◆ Requirement A
Reproduce the records in the stretch from the line containing "Go to previous image with left arrow" through the end of the records, with "title bar" replaced by "header" and everything else unchanged. Leave the pictures out of the answer.
── Passage
Gradient Descent

Gradient descent is another application where derivatives plays a role. The main objective of gradient descent is to design a scheme that will converge to the (or better a local) minimum of a function.

Given a smooth function \(f:\mathbb{R}^d \to \mathbb{R}\), the goal is to find a local minimum \(\mathbf{x}^\ast\), that is

\[ \begin{equation*} f(\mathbf{x}^\ast) \leq f(\mathbf{y}) \end{equation*} \]

for any \(\mathbf{y}\) in a neighborhood of \(\mathbf{x}^\ast\). If this relation holds for any \(\mathbf{y}\), then \(\mathbf{x}^\ast\) is called a global minimum.

Since \(f\) is assumed to be smooth, it follows that a necessary (but not sufficient, think about a saddle point) condition for it is that

\[ \nabla f(\mathbf{x}^\ast) = 0 \]

If an explicit solution or a direct root finding method is not available, we want to construct a sequence \(\mathbf{x}_0, \mathbf{x}_1, \ldots\) such that \(\mathbf{x}_n \to \mathbf{x}^\ast\).

The classical intuition behind the gradient descent, is the situation where you are in the mountains, it is foggy and you want to find your way down to the valley. Your vision is just local but you can estimate in a close radius in which direction the path is going downwards. You move further and update along the way the direction in which you are going.
────
◆ Requirement B
In the gradient descent text, condense the paragraph beginning "The classical intuition behind the gradient descent" into a single sentence that keeps its main facts.
── Record excerpts
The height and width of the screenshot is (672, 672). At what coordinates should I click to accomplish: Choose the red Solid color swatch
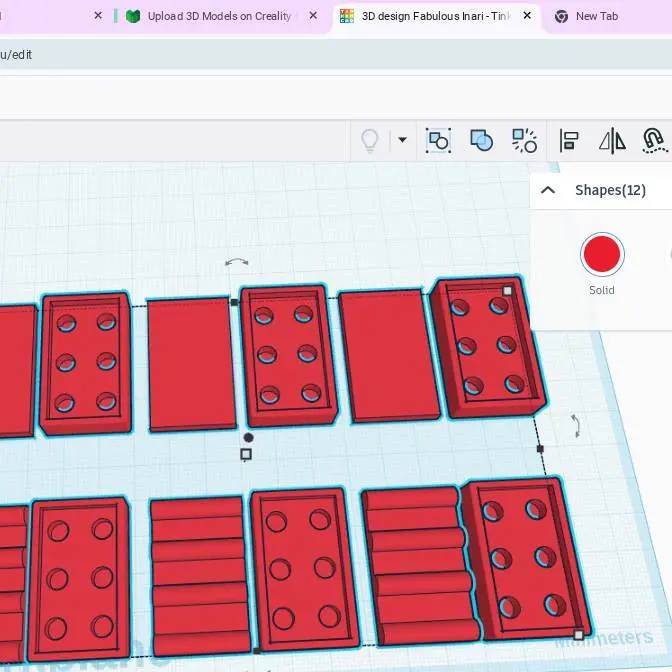(x=602, y=255)
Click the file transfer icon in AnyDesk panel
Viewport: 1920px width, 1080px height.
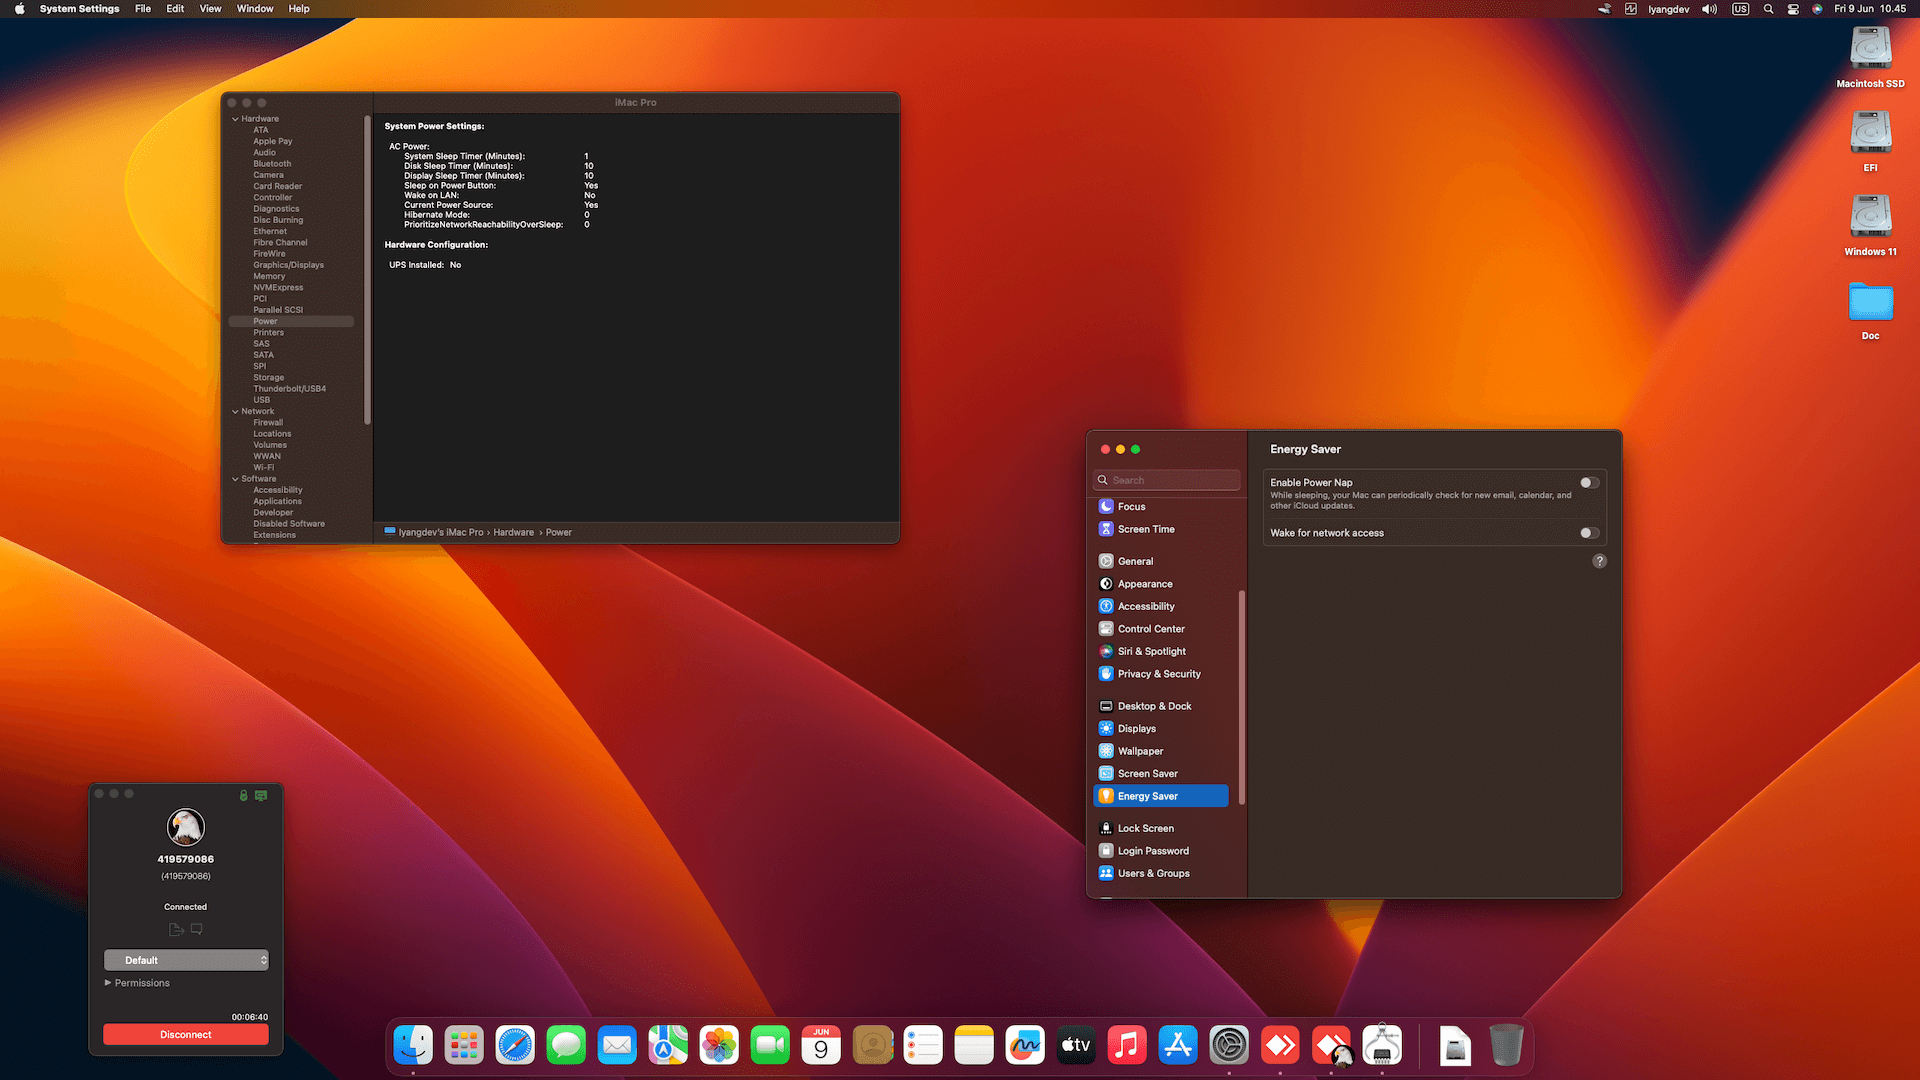(x=176, y=930)
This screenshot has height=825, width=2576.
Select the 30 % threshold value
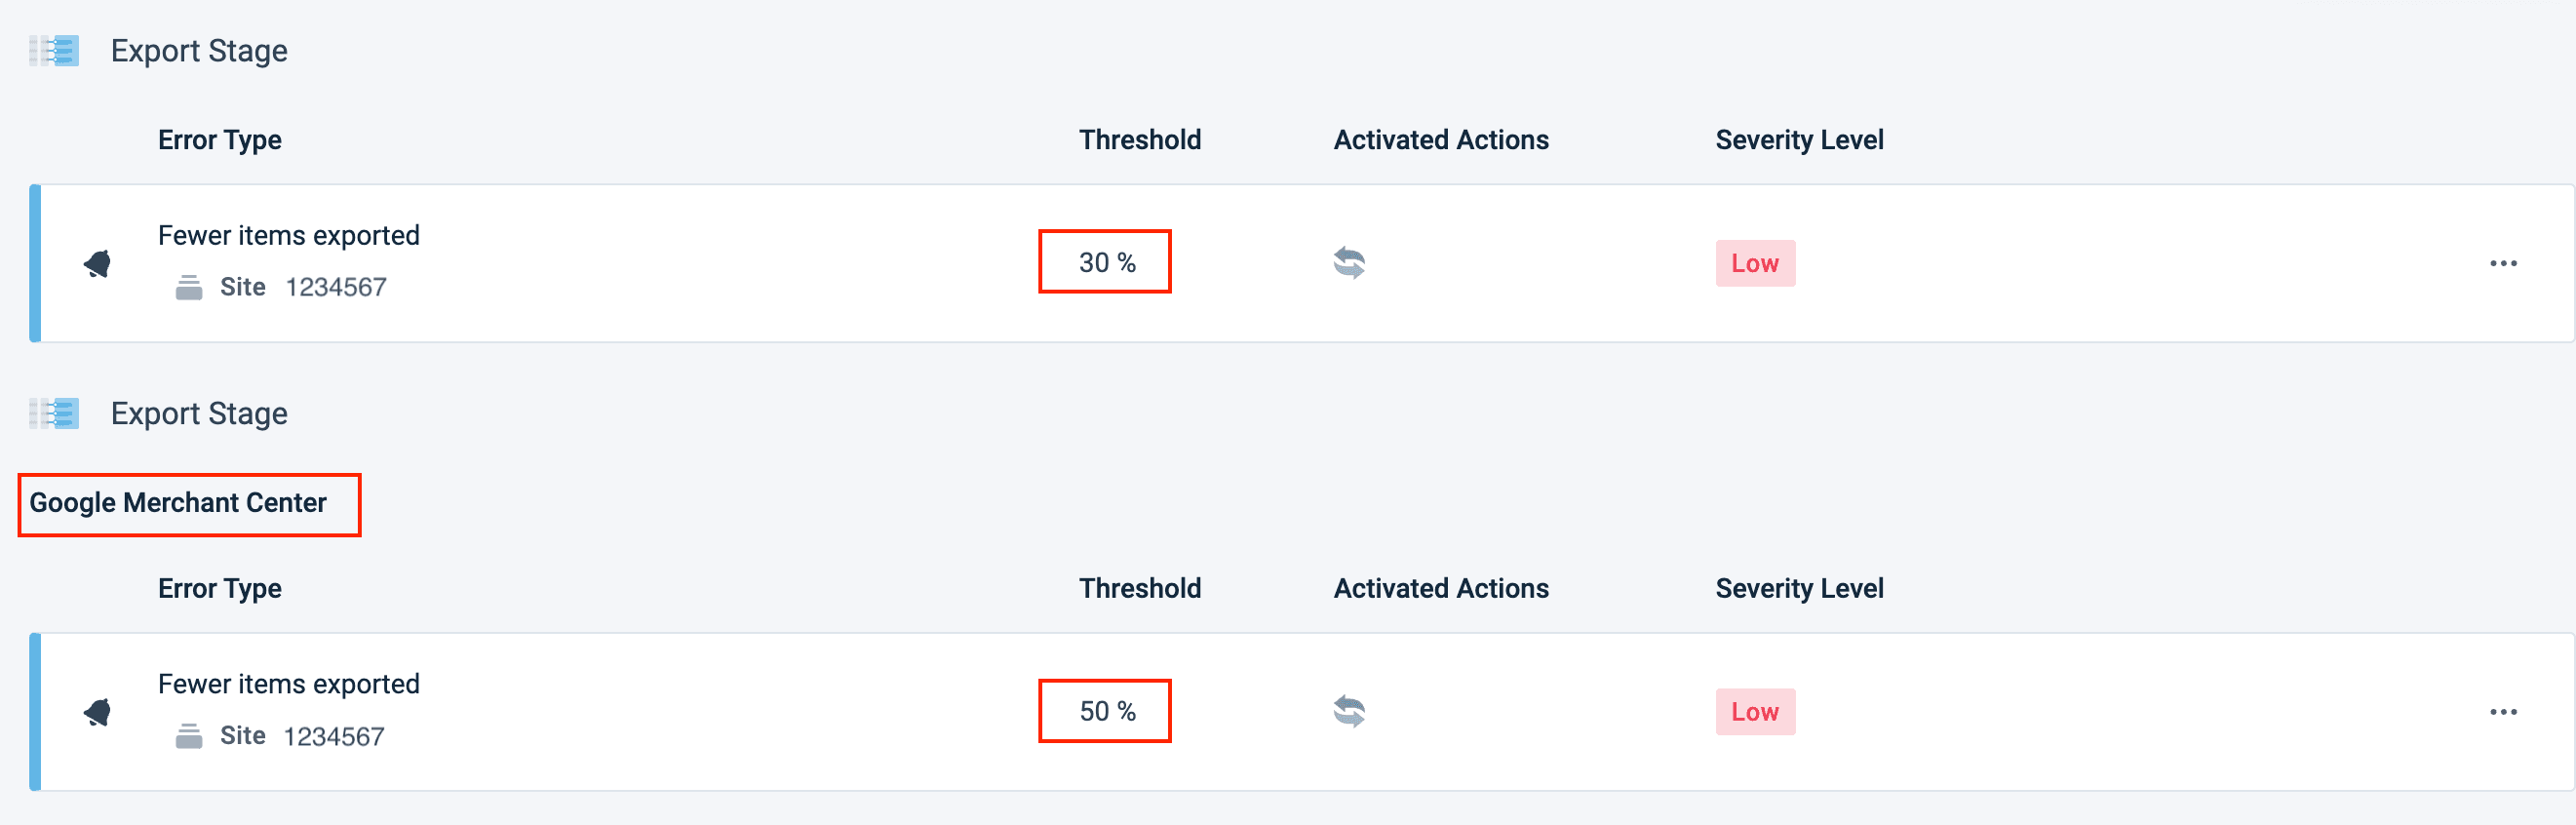1106,263
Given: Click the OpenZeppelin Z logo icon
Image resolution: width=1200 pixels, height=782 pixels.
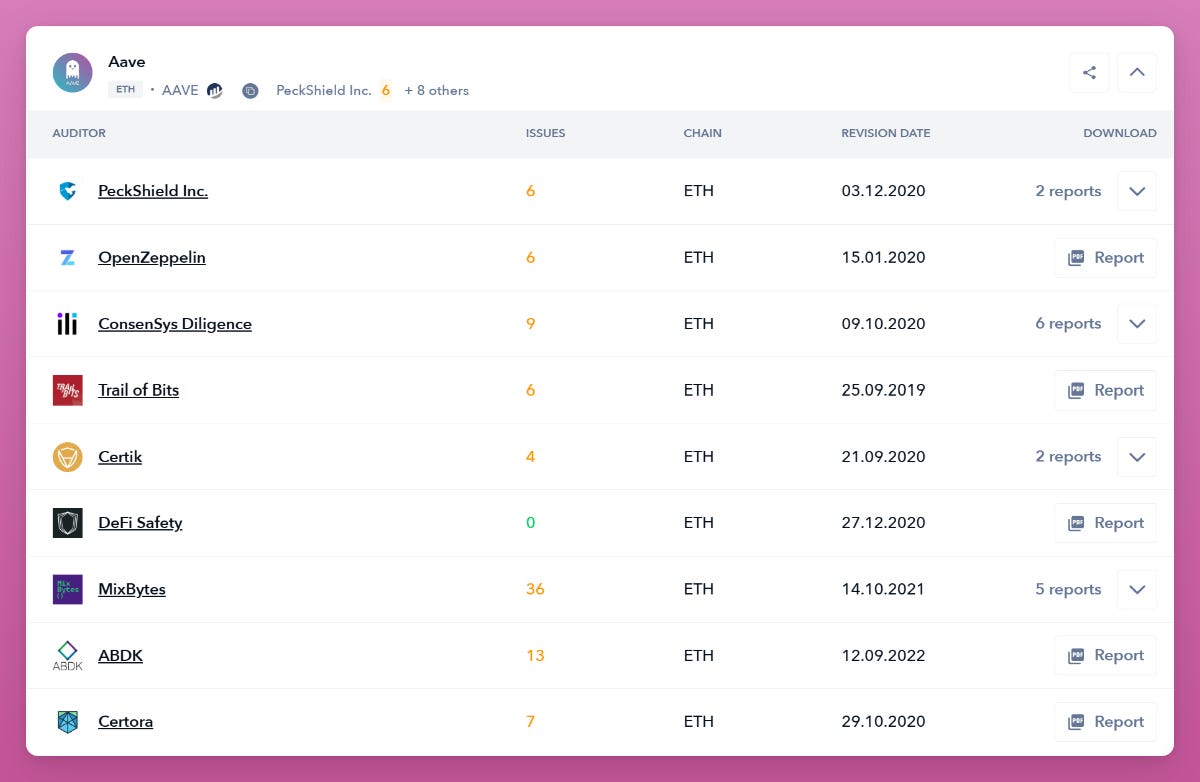Looking at the screenshot, I should pos(67,257).
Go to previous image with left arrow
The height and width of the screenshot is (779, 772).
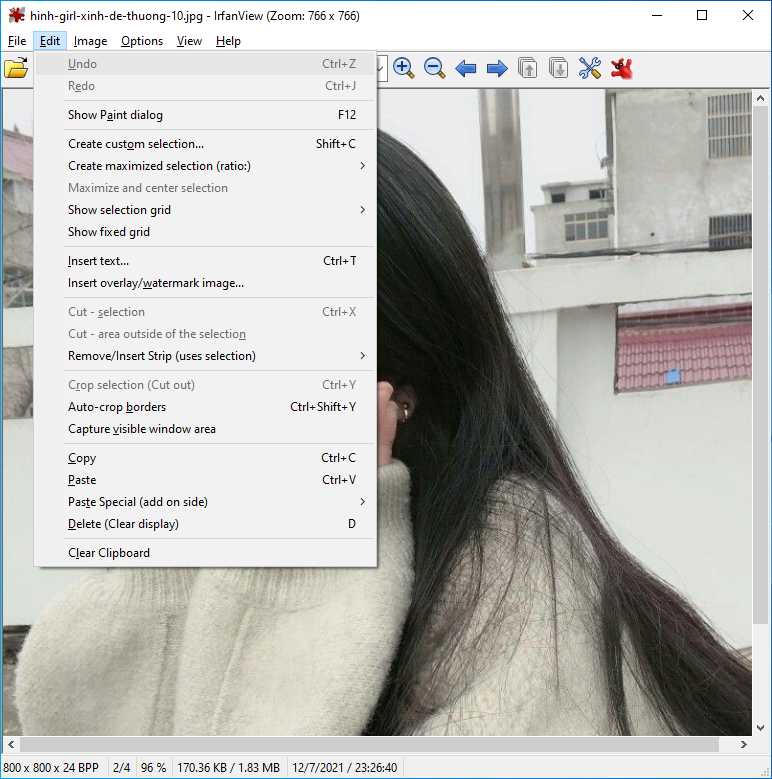pyautogui.click(x=465, y=68)
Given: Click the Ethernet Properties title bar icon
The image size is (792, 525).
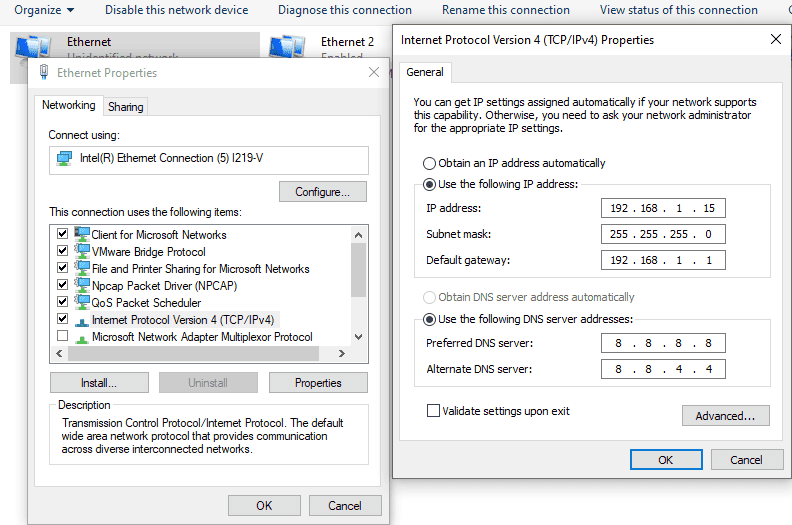Looking at the screenshot, I should point(44,73).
────
◆ Written reply A
Go to previous image with left arrow
The height and width of the screenshot is (779, 772).
pyautogui.click(x=465, y=68)
Given: Click the Ethernet Properties header icon
The image size is (792, 525).
Looking at the screenshot, I should point(44,73).

◆ Written reply B
The classical intuition for gradient descent is finding the way down to a valley in foggy mountains: vision is only local, but one can estimate within a close radius which direction the path goes downward and update that direction while moving.